【R18】 Begin Again【安室透/降谷零】
第32章 Precious
衝撃的なカミングアウトに、そう言った話には疎いわたしはぶつぶつと頭の中で考えている事を言葉にしてしまう。
「女の子とエッチ…女の子と…考えたことなかった」
目から鱗の世界に、わたしはどうやってするんだろう?と無駄な想像をしようとするが、
それはすぐに零にバレて、ビシッとわたしの頭に軽くチョップを入れながら怒り出す。
「こら。新しい扉開いたみたいな顔しないでください。
女の子でも絶対ダメ。
僕だけしか見ないで」
「零だけしか見てないよ!
…でも、女の子と…どうやってするんだろう!?」
「…僕に聞かれてもな」
そんな気まずいことこの上ない質問をされた零は、目線を右上に向けて誤魔化すように笑った。

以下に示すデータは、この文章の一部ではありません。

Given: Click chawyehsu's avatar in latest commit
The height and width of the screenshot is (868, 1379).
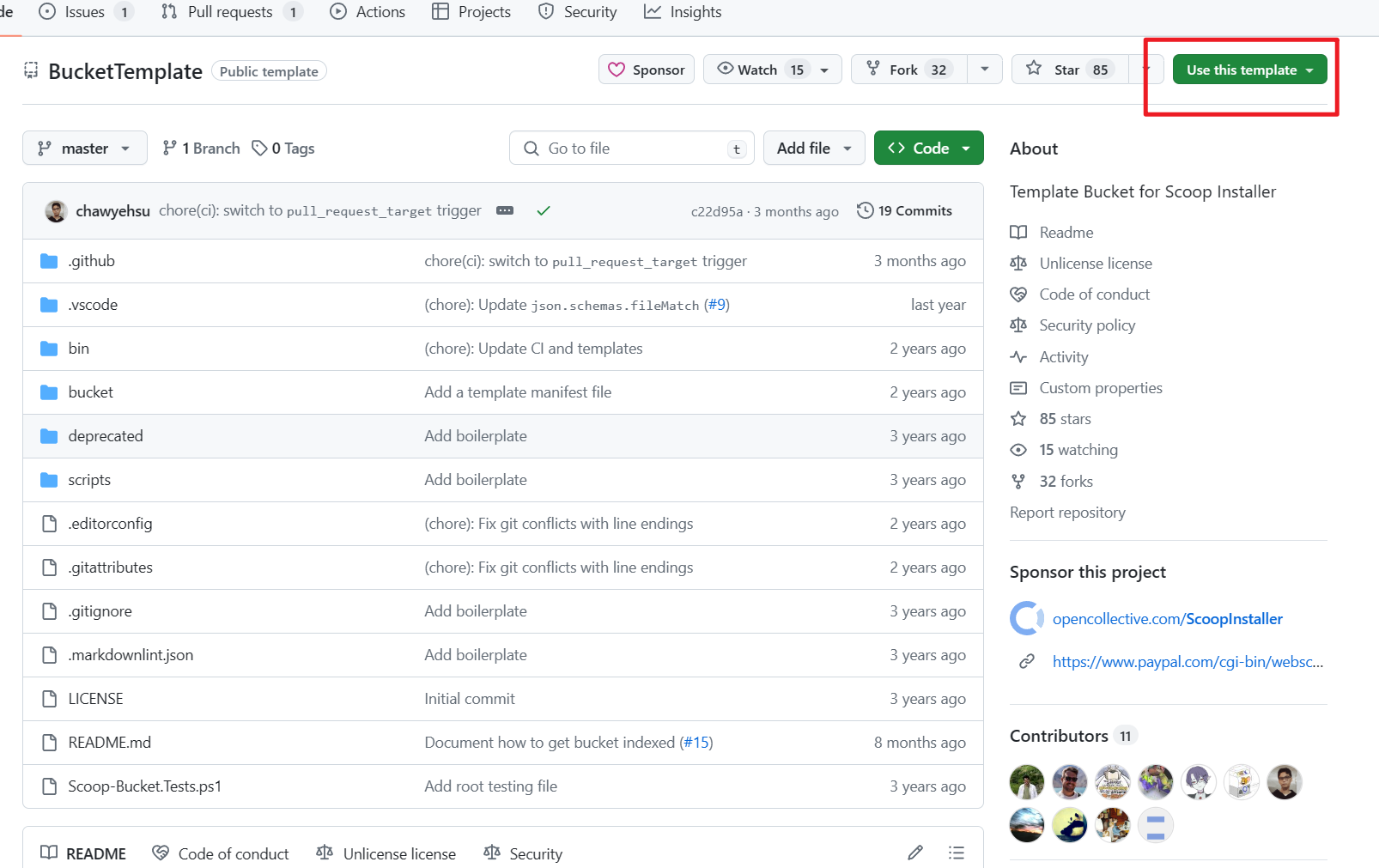Looking at the screenshot, I should 57,211.
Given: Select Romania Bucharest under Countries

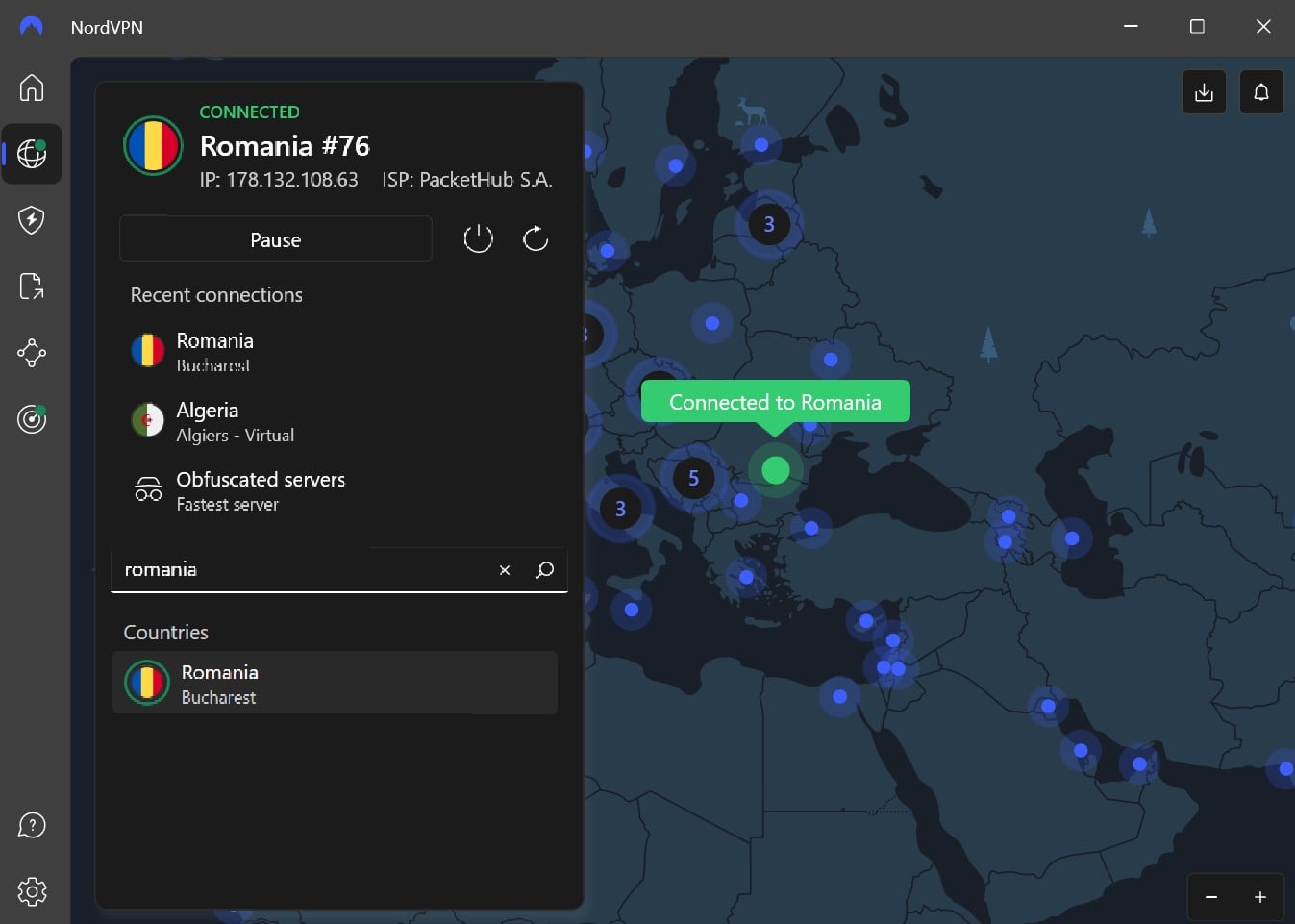Looking at the screenshot, I should [334, 683].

懲りていないわたしはそんな零にまた気まずい質問パート2をぶつける。
「それに、普通のSEXに飽きたらって…
普通のSEXって例えばどんなの?」
純真無垢な目でそう聞くわたしに、零は不敵に笑いながらわたしの耳元で囁いた。
「…心配しなくても、僕が普通じゃないSEXを手取り足取り教えてあげますよ」
「え…いや、そう言う話じゃ…」
そう返事をしながらも、わたしは思った。
と言うことは、いつも零にやられてるアレやコレは全部 普通 なの!?!
あんなに恥ずかしいことも普通?!
普通じゃないエッチって、どれだけハードル高いの!!!
「悪いけど、今日からしばらく寝れないと思っておいてください」
「こっ!困るよ!
それはめちゃくちゃ困る!!」
いつもので十分だから!と、あわあわと狼狽えるわたしを見て、零はフフッと笑う。
「女の子とするよりも、何百倍も気持ちいいこと、してあげるよ」
「べ、別に女の子としたいなんて言ってないでしょ?」
「ほら、帰りますよ。タクシーで。
この腕じゃ運転できないから、RXは風見に転がしてもらうよ」
「ちょ、零!?わたし本当に女の子としたいなんて思ってないからね?!」
なんか激しく誤解された気がする!!
こうして、少しの疑惑を残しながら、初めて現れた恋のライバルとの戦いは幕を閉じた。